6. Don't want to wait? Use the smart phone app or the dial-in automated services AND request a refill on your prescription at least 24 hours in advance. Or better yet, put your prescription on automatic refill. We're always busy and answering the phone all day long slows us down. Calling in your prescription and wanting it within minutes places a heavy burden on the entire process AND increases the likelihood of us making an error.

5. Picking up medication for someone else, like a family member? Ask them the name of the item. What we have on the shelf waiting for you and what you're expecting might be different. Once it leaves the pharmacy, it is not coming back, so be sure BEFORE you pay for it. 

4. Stay away from the pharmacy on the busiest day of the week if you can. That day is MONDAY. We're in chaos. We have a huge drug order for everything we ran out of on Friday, Saturday, and Sunday. New prescriptions and refill authorizations pile up on Monday because doctor offices were closed. We're running around like crazy.

3. It's tempting to switch pharmacies when gift cards are offered for transfers. The Authorities want your business and they'll pay money to get you to our pharmacy. But as an overseer of your medication therapy, I have to tell you that you're a lot better off choosing ONE pharmacy and staying with that ONE pharmacy whether it is us or not. When the pharmacist knows your complete history and all the medications you take, we are able to make optimum decisions about drug interactions and your therapy. Pharmacy service tailored to YOUR needs is worth a lot more than a $25 gift card.

2. The time to discuss your co-pay is when you drop off your prescription, NOT at the register. We don't have anything to do with the co-pay -- that amount is given to us from your insurance. Asking us to do any kind of checking or researching at the register slows the entire process down for everyone involved, including you. If you don't think the co-pay is correct, step out of line and call your insurance to verify it and let us help the next person in line.

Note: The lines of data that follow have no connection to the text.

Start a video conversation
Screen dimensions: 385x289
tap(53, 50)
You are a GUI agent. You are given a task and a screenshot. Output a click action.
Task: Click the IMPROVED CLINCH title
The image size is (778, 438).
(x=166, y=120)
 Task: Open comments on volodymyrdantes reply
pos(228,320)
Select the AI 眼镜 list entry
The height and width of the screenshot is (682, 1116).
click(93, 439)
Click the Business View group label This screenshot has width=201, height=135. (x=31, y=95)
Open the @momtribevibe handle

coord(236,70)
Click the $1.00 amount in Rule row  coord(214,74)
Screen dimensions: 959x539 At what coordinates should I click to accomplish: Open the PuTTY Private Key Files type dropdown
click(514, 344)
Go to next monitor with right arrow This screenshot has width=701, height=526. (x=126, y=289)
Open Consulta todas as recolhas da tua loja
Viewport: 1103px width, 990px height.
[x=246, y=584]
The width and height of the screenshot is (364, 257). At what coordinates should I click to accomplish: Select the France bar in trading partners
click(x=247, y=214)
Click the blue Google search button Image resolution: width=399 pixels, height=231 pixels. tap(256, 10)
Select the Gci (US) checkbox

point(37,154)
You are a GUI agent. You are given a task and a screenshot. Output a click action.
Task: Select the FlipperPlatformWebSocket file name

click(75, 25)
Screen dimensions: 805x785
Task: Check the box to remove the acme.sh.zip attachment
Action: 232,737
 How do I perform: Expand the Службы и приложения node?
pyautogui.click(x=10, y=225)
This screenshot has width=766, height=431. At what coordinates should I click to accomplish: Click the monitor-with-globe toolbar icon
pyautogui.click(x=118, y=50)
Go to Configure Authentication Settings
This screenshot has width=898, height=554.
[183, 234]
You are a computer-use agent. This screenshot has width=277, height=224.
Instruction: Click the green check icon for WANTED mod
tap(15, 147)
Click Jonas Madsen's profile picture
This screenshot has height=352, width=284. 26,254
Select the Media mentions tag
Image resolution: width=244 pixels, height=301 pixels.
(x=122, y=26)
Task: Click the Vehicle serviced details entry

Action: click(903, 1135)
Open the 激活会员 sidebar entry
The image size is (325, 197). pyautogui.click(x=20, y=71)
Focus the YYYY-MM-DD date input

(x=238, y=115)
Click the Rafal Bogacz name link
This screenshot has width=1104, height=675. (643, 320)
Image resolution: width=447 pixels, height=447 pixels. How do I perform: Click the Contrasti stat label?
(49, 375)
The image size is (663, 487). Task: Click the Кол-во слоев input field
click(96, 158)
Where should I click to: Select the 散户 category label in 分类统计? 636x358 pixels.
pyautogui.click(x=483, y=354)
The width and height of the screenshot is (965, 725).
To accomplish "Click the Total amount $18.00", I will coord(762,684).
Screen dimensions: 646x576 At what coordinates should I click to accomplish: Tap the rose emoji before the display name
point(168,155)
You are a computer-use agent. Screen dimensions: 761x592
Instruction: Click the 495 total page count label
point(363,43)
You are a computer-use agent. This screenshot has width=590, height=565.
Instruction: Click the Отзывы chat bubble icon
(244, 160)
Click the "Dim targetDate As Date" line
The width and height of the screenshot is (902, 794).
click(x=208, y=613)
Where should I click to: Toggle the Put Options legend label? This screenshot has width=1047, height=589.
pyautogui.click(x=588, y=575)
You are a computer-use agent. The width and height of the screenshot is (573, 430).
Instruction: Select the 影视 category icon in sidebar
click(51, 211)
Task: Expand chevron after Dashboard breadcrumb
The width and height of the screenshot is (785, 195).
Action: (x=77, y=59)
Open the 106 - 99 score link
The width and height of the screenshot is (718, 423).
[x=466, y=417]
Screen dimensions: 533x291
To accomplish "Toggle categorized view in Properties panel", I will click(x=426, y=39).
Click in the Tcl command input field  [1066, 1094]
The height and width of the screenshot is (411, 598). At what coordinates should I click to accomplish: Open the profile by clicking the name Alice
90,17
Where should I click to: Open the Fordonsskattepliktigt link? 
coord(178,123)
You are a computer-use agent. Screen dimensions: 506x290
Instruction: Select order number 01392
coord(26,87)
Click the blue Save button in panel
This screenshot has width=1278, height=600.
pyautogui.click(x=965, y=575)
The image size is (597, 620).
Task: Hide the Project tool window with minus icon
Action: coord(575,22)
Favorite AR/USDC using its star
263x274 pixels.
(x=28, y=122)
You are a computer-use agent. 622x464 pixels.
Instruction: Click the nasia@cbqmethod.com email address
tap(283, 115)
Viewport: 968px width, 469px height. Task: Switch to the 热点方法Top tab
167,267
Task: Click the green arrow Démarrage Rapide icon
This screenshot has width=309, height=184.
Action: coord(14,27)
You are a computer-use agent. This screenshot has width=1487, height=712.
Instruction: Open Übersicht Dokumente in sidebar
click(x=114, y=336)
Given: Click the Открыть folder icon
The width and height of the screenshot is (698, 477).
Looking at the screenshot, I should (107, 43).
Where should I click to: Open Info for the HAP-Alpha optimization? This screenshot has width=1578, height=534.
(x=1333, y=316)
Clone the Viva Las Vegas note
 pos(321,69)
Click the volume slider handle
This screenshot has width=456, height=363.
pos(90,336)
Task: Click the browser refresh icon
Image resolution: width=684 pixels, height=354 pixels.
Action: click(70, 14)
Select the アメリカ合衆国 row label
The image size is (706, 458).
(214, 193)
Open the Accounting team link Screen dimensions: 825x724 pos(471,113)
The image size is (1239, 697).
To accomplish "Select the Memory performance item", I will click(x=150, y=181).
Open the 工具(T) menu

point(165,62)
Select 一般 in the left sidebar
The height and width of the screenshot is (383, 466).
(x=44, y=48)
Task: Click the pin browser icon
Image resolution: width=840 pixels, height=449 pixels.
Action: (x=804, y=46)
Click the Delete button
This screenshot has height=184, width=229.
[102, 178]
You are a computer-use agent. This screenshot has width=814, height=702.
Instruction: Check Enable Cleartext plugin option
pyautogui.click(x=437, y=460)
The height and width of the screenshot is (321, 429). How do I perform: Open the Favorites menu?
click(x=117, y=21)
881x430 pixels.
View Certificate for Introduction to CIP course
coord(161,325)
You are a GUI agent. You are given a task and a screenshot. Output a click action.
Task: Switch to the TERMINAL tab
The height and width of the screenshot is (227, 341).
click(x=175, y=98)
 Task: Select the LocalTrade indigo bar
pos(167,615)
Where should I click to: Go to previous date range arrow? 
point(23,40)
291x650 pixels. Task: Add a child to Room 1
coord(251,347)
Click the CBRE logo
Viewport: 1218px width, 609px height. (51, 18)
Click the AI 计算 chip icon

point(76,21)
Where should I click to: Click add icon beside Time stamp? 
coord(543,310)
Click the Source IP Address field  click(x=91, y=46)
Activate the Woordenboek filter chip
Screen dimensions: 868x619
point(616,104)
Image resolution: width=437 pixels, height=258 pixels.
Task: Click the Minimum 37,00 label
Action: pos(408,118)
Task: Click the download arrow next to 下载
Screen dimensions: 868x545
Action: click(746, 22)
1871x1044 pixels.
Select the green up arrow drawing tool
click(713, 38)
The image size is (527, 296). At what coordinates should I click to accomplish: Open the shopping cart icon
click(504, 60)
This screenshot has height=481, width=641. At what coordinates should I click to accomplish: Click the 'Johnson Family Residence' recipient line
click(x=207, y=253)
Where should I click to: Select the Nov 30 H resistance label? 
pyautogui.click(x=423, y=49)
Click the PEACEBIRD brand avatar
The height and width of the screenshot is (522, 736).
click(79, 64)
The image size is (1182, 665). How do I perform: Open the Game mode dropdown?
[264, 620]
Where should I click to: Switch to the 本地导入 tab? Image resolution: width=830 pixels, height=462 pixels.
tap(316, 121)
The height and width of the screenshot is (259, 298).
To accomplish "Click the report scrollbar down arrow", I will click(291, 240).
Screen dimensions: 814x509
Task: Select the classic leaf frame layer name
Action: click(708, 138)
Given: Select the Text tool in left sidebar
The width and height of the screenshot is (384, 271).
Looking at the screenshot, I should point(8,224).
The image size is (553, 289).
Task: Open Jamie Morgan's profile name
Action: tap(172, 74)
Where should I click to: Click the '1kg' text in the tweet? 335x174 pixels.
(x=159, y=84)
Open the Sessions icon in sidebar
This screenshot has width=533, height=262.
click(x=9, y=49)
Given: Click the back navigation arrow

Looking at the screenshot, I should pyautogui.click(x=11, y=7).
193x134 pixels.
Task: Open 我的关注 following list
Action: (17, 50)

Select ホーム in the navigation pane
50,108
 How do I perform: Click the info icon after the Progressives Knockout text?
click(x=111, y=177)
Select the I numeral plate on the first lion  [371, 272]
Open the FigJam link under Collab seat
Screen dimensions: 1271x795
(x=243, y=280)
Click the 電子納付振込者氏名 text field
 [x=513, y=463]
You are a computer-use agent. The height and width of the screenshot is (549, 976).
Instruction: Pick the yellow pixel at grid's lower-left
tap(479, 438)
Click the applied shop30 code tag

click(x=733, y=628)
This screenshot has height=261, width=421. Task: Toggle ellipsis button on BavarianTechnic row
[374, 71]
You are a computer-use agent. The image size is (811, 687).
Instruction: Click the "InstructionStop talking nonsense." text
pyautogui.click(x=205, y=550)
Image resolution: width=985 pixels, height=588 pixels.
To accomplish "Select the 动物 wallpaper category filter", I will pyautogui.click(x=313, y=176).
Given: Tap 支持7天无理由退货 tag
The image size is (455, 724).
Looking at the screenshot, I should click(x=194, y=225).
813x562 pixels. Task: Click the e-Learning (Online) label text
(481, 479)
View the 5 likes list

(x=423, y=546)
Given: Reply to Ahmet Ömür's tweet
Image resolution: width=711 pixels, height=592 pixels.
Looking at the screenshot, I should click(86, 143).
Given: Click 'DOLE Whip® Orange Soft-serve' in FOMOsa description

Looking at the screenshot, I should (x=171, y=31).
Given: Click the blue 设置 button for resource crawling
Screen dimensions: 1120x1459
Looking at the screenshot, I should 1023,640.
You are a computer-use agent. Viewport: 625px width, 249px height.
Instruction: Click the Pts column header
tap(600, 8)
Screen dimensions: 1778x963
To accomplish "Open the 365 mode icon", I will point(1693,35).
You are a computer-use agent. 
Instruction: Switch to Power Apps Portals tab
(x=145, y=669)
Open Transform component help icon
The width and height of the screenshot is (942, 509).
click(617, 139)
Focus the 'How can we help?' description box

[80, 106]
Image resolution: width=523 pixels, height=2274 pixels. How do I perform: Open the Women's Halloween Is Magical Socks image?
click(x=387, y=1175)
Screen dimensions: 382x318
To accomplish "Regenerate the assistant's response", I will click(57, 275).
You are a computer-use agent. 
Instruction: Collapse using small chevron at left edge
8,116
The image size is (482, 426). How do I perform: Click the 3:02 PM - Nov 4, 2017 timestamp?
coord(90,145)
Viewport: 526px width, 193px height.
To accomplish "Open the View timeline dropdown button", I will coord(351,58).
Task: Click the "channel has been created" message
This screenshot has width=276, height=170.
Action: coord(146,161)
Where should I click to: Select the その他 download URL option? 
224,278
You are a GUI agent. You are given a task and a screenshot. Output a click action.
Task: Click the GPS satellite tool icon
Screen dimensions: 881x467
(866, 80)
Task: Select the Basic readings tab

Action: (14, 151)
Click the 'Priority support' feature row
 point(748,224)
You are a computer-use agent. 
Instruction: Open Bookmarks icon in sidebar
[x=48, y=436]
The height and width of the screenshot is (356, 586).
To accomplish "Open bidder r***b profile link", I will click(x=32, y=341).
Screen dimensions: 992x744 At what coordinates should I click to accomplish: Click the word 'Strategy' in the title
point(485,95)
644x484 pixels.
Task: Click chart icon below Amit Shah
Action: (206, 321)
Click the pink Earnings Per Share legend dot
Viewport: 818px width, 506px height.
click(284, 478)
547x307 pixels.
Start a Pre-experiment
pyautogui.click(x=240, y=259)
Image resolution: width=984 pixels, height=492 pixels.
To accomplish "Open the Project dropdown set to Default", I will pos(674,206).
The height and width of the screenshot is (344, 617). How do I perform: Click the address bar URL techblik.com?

1. Don't forget your pharmacist and pharmacy technicians at Christmas. Goodies and treats go a long way. Is it a bribe to get better service? YES, and it actually works. Try it.


Anonymous said...

A side note for those manufacturers coupons... quite often they have a maximum amount the coupon will cover, so just because it says it "pay no more than $25*" for a $400 medication, if you follow the asterisk you'll read in fine print that it only covers "up to a maximum benefit of $100", leaving you to fork over the remaining $300.

Anonymous said...

I work in HR and handle the health insurance plan. Our prescription coverage is very simple, employees pay 20% of the cost of the drug at the pharmacy (we also have a mail order plan with 3 copay tiers). Some of our employees can not grasp the fact that sometimes the cost of a drug changes, and call or email me to complain that their prescription cost them X number of dollars more than it did last month, and that means that clearly something was wrong with their insurance and they want me to call the insurance company to complain on their behalf. Even the president of our company pulled that one on me. A 10 second Google turned up info on the price of the drug increasing. I hate to think how they may have behaved at the pharmacy when they found out they had to pay a few dollars more.

Anonymous said...

I want to print this out and hang it in every exam room at the doctor's office where I work.

Also, your patients need to thank their lucky stars that they don't need to go to a specialty pharmacy for fertility meds. That is a special layer of hell.

Anonymous said...


LicensedtoPill said...

What is your thought on GoodRx coupons? Looks like they rarely work? We often have patients with no insurance.

Bee said...

Little late to the party! I had a gap in insurance after my SSDI was approved. GoodRx saved me quite a bit ($50 to $150 below cash discount already offered) on some meds. About 50% of the time the GoodRx coupon would be right around the same price as what my pharmacist would have charged. One thing that definitely helped though was Patient Assistance programs. At one point, I was receiving my Plaqunal, Potassium Citrate, Restasis, Librax and more for free. Some of the applications were as easy as having your doctor sign and fax.